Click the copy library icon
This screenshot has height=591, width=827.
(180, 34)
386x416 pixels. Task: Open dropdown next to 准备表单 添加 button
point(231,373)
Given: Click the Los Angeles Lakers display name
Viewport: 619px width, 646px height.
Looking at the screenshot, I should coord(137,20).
——————
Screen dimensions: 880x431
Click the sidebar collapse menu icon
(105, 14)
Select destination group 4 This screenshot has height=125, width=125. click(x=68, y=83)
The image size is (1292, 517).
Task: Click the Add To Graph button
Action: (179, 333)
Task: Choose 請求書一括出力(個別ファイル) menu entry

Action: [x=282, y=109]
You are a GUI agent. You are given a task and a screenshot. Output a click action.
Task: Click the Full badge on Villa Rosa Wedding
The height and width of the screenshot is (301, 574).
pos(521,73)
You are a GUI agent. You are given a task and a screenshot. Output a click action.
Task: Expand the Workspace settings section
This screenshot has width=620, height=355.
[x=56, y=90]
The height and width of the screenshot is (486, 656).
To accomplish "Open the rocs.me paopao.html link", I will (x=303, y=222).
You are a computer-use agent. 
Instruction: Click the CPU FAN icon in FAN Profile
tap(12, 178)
——————
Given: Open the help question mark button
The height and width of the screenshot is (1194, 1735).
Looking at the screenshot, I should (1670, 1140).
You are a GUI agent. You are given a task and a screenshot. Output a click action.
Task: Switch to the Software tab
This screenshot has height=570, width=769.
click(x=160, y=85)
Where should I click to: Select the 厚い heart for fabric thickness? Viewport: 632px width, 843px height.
——————
■ TASK GOAL ■
Reproduce the records verbatim, from the line containing "Click the copy library icon" down to the line containing "Looking at the screenshot, I should coord(137,20).", including both of those lines.

■ RESPONSE TO THIS EXERCISE ■
Click the copy library icon
This screenshot has height=591, width=827.
(180, 34)
386x416 pixels. Task: Open dropdown next to 准备表单 添加 button
point(231,373)
Given: Click the Los Angeles Lakers display name
Viewport: 619px width, 646px height.
Looking at the screenshot, I should coord(137,20).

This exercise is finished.